4. Regulation of immune responses
Acquired immunity as described in section 2 of this appendix is vital to protect the body against infectious disease, but these immune responses are potentially dangerous if they are not properly regulated as happens in those who develop allergies and autoimmune diseases
Preventing or limiting inappropriate immune responses, is brought about by T lymphocyte cells called regulatory T lymphocytes (Treg cells) that have an ‘immune management’ role.

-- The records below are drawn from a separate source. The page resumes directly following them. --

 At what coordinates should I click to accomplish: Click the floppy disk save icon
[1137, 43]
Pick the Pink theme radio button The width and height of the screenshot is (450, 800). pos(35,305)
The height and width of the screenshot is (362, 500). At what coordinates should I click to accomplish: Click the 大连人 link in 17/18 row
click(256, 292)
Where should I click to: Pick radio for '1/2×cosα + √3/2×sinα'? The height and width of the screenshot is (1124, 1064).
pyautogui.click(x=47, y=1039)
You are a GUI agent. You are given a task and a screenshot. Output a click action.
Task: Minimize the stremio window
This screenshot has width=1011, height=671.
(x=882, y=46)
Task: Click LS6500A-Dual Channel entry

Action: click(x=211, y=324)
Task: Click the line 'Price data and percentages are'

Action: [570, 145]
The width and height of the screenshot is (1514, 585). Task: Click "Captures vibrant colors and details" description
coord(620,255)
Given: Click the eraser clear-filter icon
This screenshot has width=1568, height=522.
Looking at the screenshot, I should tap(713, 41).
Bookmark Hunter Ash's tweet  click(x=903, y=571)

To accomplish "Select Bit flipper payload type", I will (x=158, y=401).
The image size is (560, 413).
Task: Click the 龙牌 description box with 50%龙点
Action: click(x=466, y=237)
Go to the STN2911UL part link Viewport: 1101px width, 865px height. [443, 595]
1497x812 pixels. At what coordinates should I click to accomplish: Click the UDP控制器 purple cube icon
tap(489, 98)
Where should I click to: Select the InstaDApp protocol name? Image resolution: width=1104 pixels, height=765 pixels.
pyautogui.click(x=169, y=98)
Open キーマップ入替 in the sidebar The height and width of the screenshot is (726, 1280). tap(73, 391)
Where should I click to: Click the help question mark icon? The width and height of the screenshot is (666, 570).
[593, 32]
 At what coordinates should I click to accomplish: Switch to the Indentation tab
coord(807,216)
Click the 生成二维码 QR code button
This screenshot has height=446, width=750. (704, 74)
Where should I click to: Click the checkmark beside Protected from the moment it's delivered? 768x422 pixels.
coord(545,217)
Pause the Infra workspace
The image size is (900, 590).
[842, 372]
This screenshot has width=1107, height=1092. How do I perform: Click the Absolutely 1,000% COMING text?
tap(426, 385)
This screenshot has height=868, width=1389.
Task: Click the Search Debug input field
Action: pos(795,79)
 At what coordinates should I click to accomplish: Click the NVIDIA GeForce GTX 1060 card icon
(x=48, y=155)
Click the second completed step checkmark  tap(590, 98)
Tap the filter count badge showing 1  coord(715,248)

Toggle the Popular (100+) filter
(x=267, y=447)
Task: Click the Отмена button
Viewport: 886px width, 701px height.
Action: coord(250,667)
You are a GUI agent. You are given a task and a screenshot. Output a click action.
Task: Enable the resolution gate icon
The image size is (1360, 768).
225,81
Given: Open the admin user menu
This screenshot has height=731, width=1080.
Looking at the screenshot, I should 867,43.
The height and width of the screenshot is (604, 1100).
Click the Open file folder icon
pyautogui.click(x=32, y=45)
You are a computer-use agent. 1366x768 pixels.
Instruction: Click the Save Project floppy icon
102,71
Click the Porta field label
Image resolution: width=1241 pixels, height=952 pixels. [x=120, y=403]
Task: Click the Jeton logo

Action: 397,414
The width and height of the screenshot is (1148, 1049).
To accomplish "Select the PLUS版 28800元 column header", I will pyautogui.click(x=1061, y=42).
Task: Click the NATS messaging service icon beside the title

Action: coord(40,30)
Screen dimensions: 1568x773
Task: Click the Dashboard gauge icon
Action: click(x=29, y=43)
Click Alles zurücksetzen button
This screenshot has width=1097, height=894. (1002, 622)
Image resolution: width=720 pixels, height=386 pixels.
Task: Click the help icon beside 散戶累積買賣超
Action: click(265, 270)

Under certain conditions, T reg cells secrete anti-inflammatory substances which suppress the helper Th2 and Th17 cell responses leading to downregulation of allergic and autoimmune reactions., thereby avoiding development of allergic and autoimmune diseases
The Old Friends mechanism
In normal humans, T cell secretion of the anti-inflammatory substances that suppress allergic and autoimmune responses is driven by exposure to Old Friends organisms such as helminths, commensal microbiota and environmental saprophytes. (They also help to switch off responses to infections once the antigens have been eliminated).
In the absence of stimuli from these Old Friends, Treg cells are no longer adequately induced causing increased susceptibility to “overreaction” leading to allergic and autoimmune diseases.
Over time the body has evolved to distinguish antigens of disease-causing microbes that need to be eliminated, from antigens of the OF organisms that need to be tolerated, but which are still recognised by the immune system and interact with it to drive the Treg responses which prevent allergies and autoimmune disease.
It may be that constant exposure to a biodiverse library of harmful and non harmful microorganisms, and self antigens is necessary for maintaining and constantly evolving our immune regulatory system.